How do you tell your family you're adopting?
I recently received an email from someone who asked me how I shared the news that I was adopting with my family and friends. It is a great question and something that every adopting couple or individuals must address. Keep reading for different approaches to sharing the news that you’re adopting.
Once you've decided to adopt, you probably want to share the news. Do you make a big announcement, send out an email, tell a few people and let the word spread or keep it quiet until the last minute? Furthermore, how do you handle it if someone in your family is less than supportive? Keep reading for my experience and that of another adoptive parent, as well as some expert advice.
I can't remember exactly how we "announced" our adoption plans. In fact, I'm not even sure whether we announced them at all. We knew we were going to adopt for a long time, so when we were ready to start a family, I think we told those who were closest to us initially, then shared with others as time went on. I suppose in the end, news spread as it does when someone is expecting through pregnancy -- family shared with more family, friends with more friends.
We didn't experience any stated opposition, and if anyone thought it was a "bad idea" or had any major concerns about our adoption plans, they didn't voice them to us. I answered many questions about the process, the country and, after we received a referral, what we knew of the child that would become ours.
I was very naïve about adoption in general in the beginning. I suppose I was also naïve in assuming that everyone is supportive of people who choose to adopt. Fortunately, that part was easy for us.
Venicia and her husband are adoptive parents in Durham, North Carolina, who first attempted to have biological children. Early on, they only told a few people that they were trying to conceive, and those who knew were excited. As time wore on, they shared their fertility struggles with more friends and family. However, after unsuccessful fertility treatments, Venicia and her husband stopped trying and took a break.
"I had always thought our family would have children by adoption at some point. I had never really communicated that to a lot of people, only because I was so focused on the biological aspect," she says. "We researched adoption, every facet and book and blog I could get my hands on, even the not-so-cuddly ones. When we told our parents, I had already read up on how to tell them and I was ready for some backlash."

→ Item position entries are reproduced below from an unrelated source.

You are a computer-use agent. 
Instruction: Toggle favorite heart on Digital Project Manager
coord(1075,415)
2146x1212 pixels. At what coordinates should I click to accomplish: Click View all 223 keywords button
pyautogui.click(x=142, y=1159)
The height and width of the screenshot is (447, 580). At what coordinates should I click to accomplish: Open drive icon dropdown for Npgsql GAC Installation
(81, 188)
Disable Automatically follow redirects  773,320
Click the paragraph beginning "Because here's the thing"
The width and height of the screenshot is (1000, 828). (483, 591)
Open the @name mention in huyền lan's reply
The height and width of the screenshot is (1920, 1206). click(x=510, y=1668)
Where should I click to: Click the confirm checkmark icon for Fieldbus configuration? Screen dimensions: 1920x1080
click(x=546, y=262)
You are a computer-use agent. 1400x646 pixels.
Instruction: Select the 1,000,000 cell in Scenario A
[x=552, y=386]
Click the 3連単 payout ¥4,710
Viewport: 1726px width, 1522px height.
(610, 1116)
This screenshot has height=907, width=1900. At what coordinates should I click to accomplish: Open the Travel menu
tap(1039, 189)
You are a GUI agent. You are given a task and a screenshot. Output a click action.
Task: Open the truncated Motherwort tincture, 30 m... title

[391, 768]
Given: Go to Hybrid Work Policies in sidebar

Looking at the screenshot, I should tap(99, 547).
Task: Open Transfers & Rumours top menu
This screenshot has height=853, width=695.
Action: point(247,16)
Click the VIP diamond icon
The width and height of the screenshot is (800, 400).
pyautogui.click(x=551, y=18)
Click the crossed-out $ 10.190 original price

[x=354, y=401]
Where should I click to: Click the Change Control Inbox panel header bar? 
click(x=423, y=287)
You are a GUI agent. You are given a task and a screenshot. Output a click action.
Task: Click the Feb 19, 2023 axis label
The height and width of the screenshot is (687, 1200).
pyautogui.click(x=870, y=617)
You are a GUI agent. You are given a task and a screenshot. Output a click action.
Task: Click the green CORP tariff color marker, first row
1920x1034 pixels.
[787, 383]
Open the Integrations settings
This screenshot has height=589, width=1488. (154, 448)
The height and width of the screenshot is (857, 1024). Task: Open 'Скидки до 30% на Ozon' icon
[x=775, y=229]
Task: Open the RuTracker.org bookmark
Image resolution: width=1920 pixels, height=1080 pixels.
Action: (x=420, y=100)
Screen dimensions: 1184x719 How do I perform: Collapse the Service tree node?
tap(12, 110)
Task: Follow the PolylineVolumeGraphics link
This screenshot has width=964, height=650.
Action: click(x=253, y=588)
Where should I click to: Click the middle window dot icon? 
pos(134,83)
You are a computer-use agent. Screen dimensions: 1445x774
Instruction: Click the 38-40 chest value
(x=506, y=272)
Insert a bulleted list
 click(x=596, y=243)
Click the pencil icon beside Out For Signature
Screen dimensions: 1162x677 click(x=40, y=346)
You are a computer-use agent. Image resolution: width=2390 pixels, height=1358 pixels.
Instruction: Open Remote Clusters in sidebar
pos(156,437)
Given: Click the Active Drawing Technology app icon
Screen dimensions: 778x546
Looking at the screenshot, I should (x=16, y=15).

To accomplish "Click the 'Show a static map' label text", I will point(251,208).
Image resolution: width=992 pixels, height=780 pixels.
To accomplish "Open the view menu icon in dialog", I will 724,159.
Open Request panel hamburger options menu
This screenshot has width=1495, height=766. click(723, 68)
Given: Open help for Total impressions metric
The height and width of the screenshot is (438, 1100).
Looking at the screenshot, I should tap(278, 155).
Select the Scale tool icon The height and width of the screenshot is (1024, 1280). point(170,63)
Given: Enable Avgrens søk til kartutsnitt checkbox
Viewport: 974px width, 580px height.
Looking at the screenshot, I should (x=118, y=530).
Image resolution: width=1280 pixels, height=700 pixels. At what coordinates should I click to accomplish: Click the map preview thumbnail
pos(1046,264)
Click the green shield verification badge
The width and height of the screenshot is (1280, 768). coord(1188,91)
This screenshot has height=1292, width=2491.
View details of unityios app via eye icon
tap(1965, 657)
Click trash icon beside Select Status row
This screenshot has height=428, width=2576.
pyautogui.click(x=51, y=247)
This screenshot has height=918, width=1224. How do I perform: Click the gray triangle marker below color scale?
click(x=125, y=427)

However, when Venicia shared the news, the reaction was far better than she'd anticipated. "Everyone was supportive, for the most part; there was mostly concern for funding it and the birthmother swooping in the middle of the night to 'steal her baby back.' So I made sure that if I was going to have a successful adoption, part of it had to be educating those around me who would be in the kiddo's life. I started a blog and answered questions as best I could -- all for the sake of everyone traveling with us down this road."
Venicia invested time and effort into educating family and friends. "I informed people about funding options and then about adoption laws…I hashed and rehashed with my family and friends about adopting ethically, making sure no one was coerced or no baby was stolen. I think these things helped," she says.
Overall, Venicia and her husband took a very practical and straightforward approach: "We simply wanted to be honest with people. Start talking and those who care will listen…those who don't may eventually," she explains. "Be ready -- everyone knows something and everybody has some sort of myth or truth, but mostly it'll be a myth. And know there are thousands of families just like yours, one click away. That's the truth."